## Passage for review
Friends often ask me, how can one make profits that are dozens or even hundreds of times? Every time I hear this question, I feel a shiver down my spine, because this mindset is akin to when I first started trading, as if I were pumped full of adrenaline, always believing that I had to make a name for myself in the trading world.
This is also influenced by many trading gurus. I've seen many trading cases in the market where profits have doubled, often leaving me feeling inspired and eager to replicate their success and reach the pinnacle of life.
However, reality is always harsh. Now that I have been trading for over a decade, having experienced the ups and downs of trading, I still greatly admire their success, but I have also become much more rational. Nowadays, I am more interested in learning some useful trading ideas from them to improve myself and elevate my trading to a higher level.
Today, I will share four practical cases from trading gurus, discussing their trading processes, so we can summarize ideas from them and enhance ourselves.
1. Soros shorting the British Pound.
This is one of Soros's most classic trading operations and his legendary battle. Let's take a look at what he did in this trade.
This matter begins with the Exchange Rate Mechanism established by the European Community in 1979, which limited the fluctuation range of the exchange rates of 11 European currencies, such as the British Pound and the German Deutsche Mark, which were fixed at a 1:2.95 ratio according to the mechanism.
However, the development between countries is not balanced. Once there is a difference in inflation rates, central banks must intervene in the exchange rates to maintain stability. But in reality, each country has its own hidden agenda.
You can imagine this situation as Cao Cao's warships in the Battle of Red Cliffs from the Three Kingdoms, chained together. Naturally, they are fine when the wind is calm, but when a fire reaches the doorstep, they all suffer together.
Soros noticed that the British economy was in recession, the Pound was overvalued, the Deutsche Mark was undervalued, and additionally, the Italian Lira was overvalued while the French Franc was undervalued. Moreover, Soros discovered that European countries could not maintain a unified stance. Once there was any disturbance, global speculators would also take the opportunity to attack those weaker currencies, which happened in the summer of 1992.Soros shorted the British pound, bought German marks, and also purchased some French francs, bought £500 million worth of British stocks, because currency devaluation would lead to a rise in stock prices, while going long on German and French bonds and shorting German and French stocks.
Moreover, he guaranteed with $1 billion and borrowed $3 billion, investing a total of $10 billion.
The rest is history.
The exchange rate of the pound against the mark plummeted, and the Bank of England, with £44 billion in foreign exchange reserves, spent £15 billion of its reserves to support the pound's exchange rate, even raising interest rates to an astonishing 15%, but to no avail.

On September 16, British Prime Minister John Major announced the withdrawal from the European Exchange Rate Mechanism; the UK surrendered, Soros emerged victorious, and made a profit of $2 billion.
Before shorting the pound, Soros had spoken with the head of the German central bank, and he felt that Germany would not come to the rescue of the British exchange rate. In addition to Soros, not only were there others shorting the pound, but at that time, the global daily currency trading volume reached $1 trillion, from American mutual funds to Japanese insurance companies, all were looking for opportunities globally and were beneficiaries of shorting.

## Description of the task
Transcribe word for word the stretch of the article on trading gurus from "1. Soros shorting" through "own hidden agenda.".

Records from a data source

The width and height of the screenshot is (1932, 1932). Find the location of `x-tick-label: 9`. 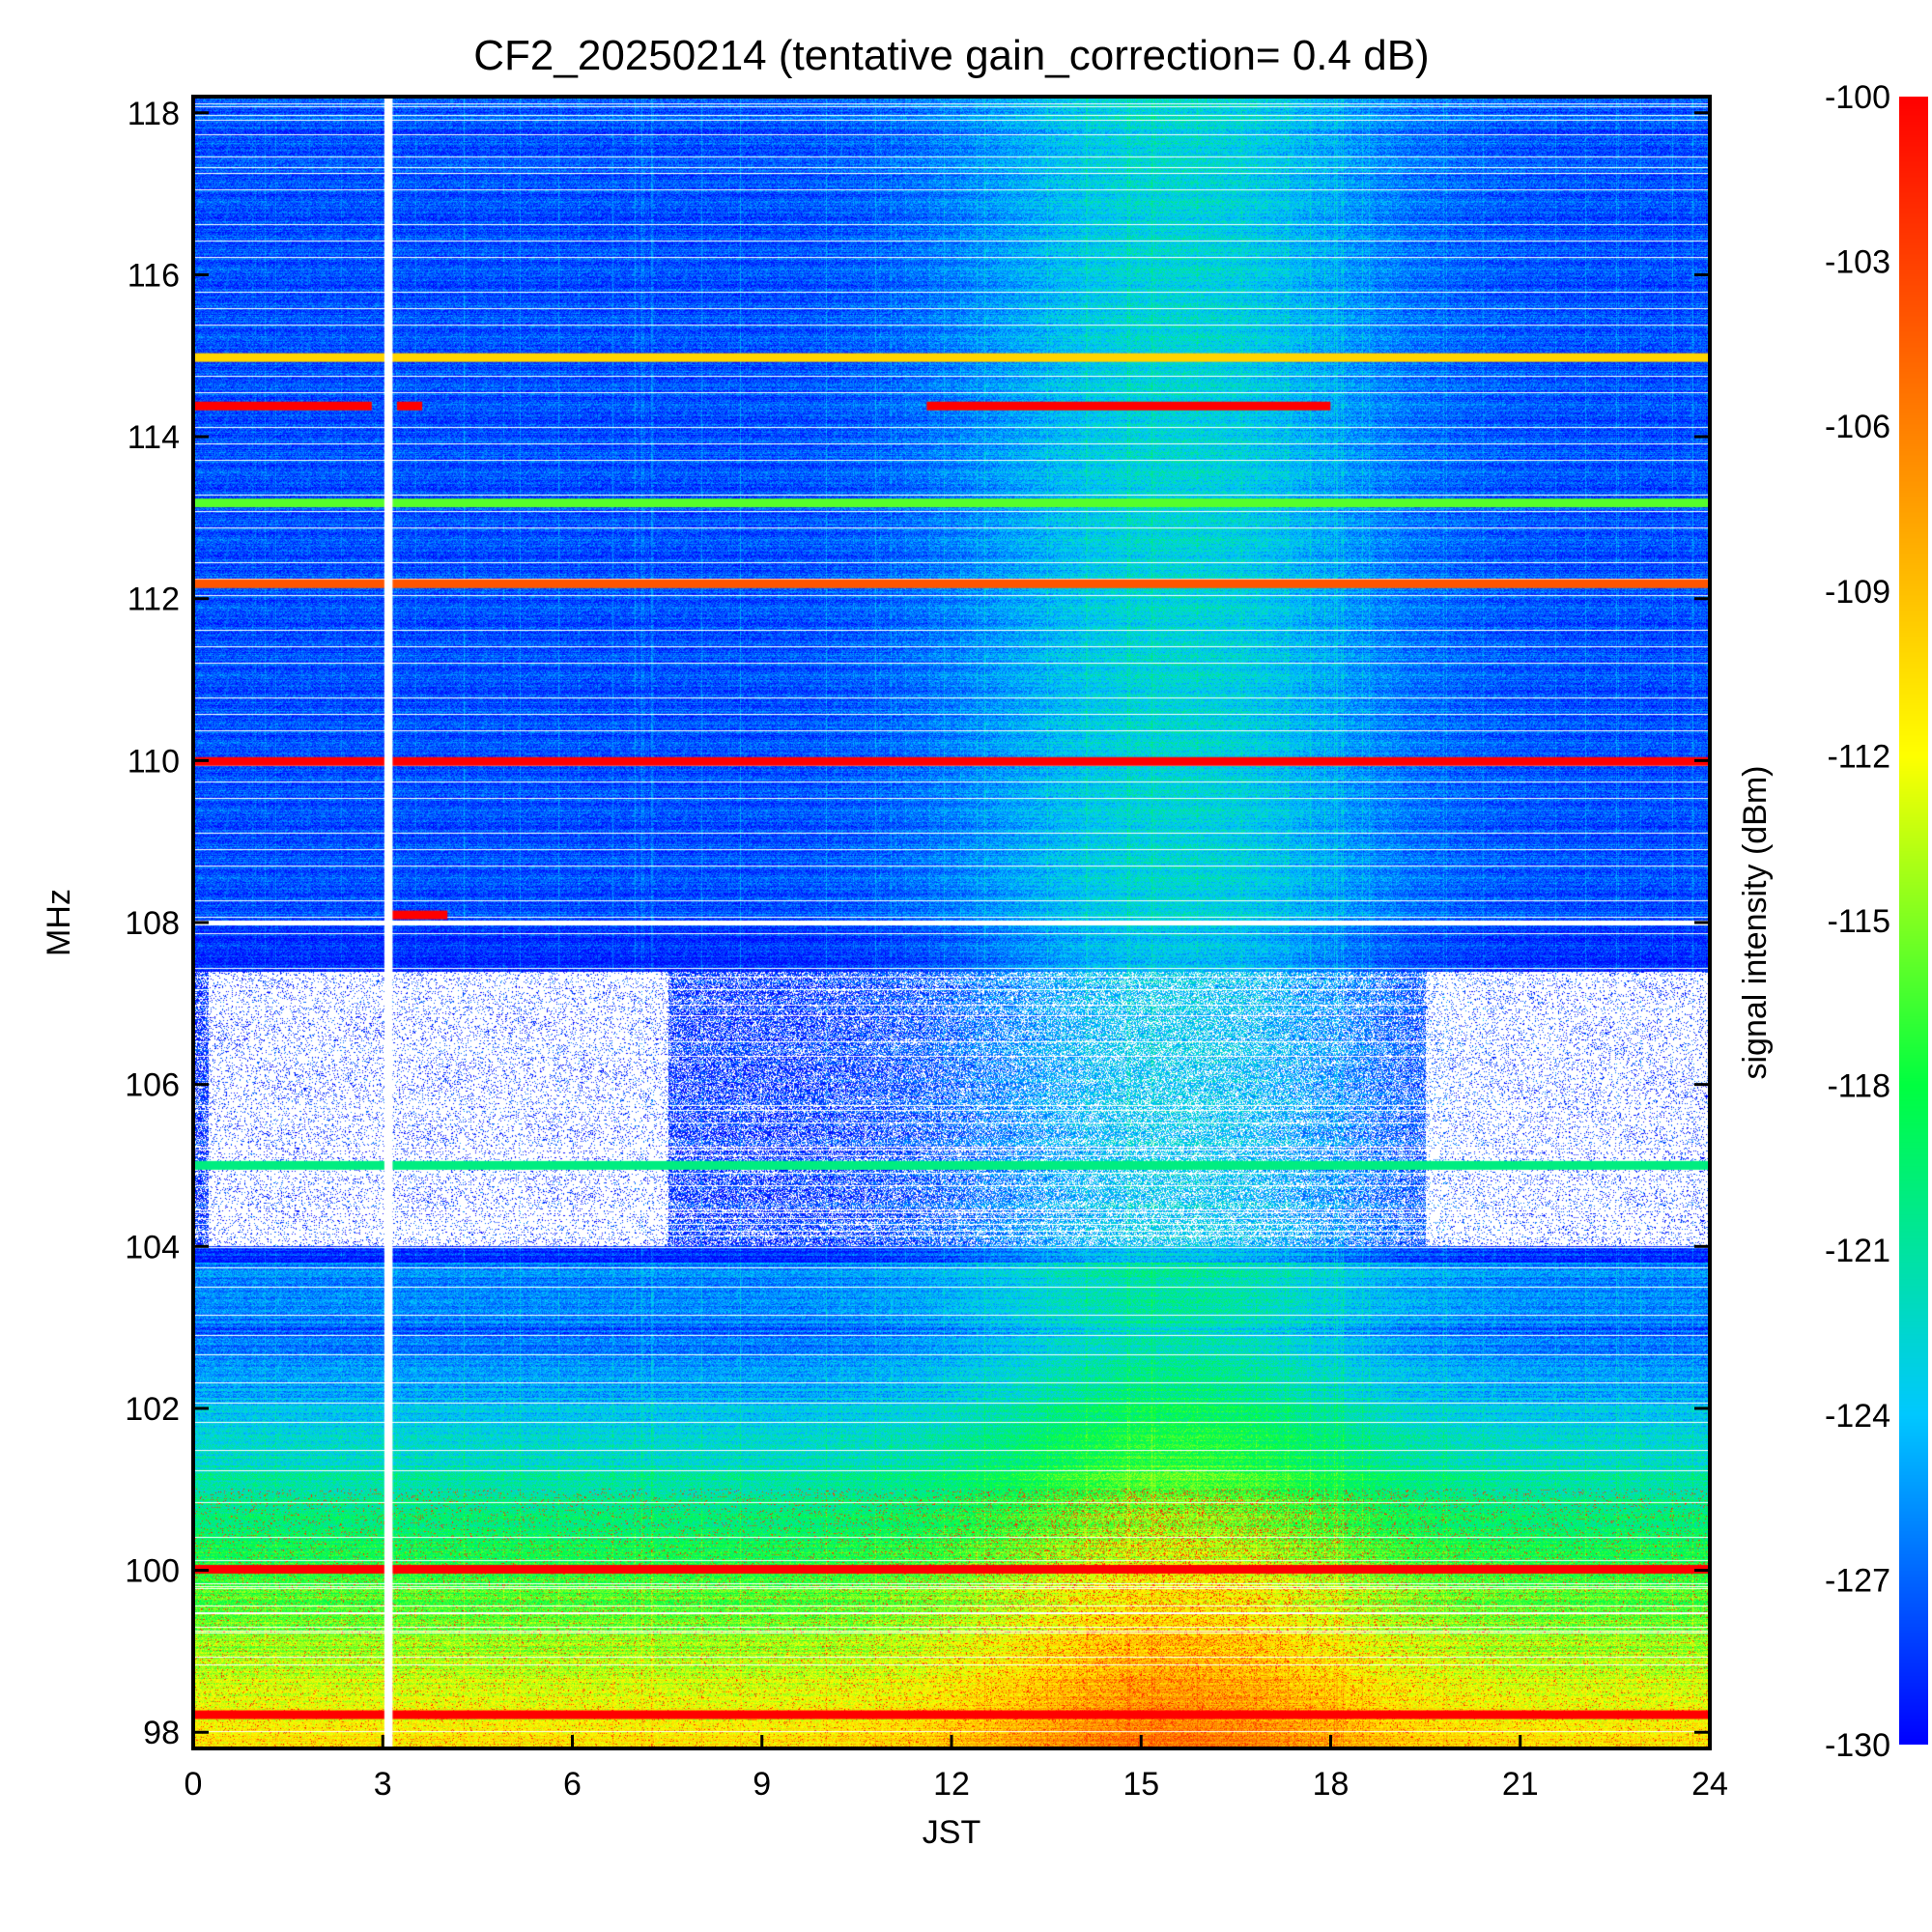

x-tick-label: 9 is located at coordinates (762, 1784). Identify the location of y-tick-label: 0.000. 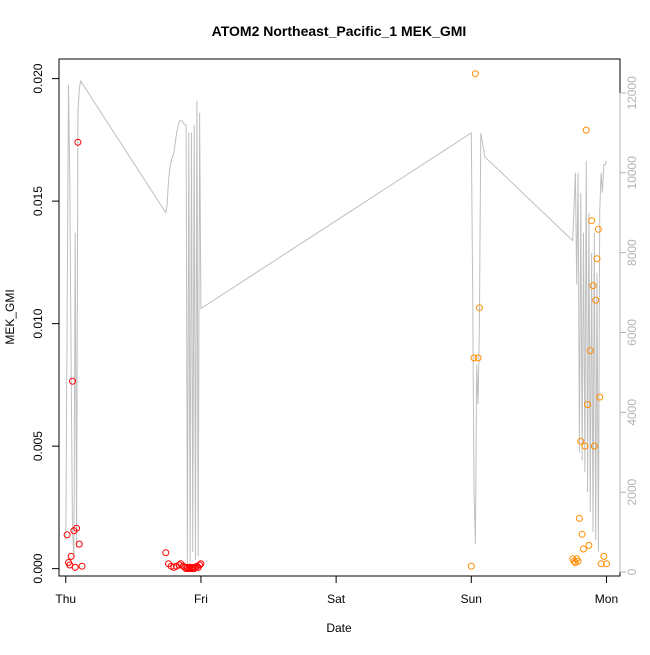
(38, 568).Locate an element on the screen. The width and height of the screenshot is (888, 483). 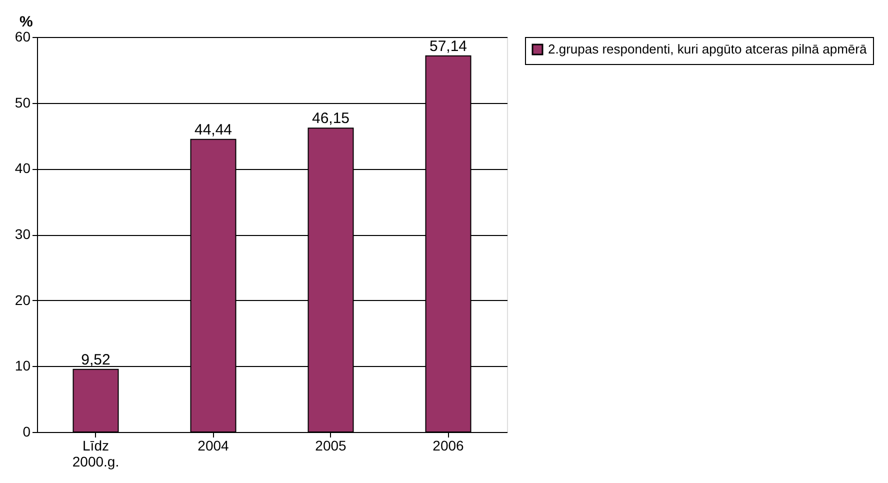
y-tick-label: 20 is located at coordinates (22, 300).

## The completed task
1. Soros shorting the British Pound.
This is one of Soros's most classic trading operations and his legendary battle. Let's take a look at what he did in this trade.
This matter begins with the Exchange Rate Mechanism established by the European Community in 1979, which limited the fluctuation range of the exchange rates of 11 European currencies, such as the British Pound and the German Deutsche Mark, which were fixed at a 1:2.95 ratio according to the mechanism.
However, the development between countries is not balanced. Once there is a difference in inflation rates, central banks must intervene in the exchange rates to maintain stability. But in reality, each country has its own hidden agenda.